### [Work item]
An exact transcript of all the records is required, with nothing left out.

### [Data to examine]
● ● ● ●

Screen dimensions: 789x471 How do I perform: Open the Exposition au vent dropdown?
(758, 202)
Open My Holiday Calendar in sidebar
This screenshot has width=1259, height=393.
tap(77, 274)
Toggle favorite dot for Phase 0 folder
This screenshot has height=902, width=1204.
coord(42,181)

● ● ● ●

### [Exercise response]
Screen dimensions: 789x471 How do I perform: Open the Exposition au vent dropdown?
(758, 202)
Open My Holiday Calendar in sidebar
This screenshot has width=1259, height=393.
tap(77, 274)
Toggle favorite dot for Phase 0 folder
This screenshot has height=902, width=1204.
coord(42,181)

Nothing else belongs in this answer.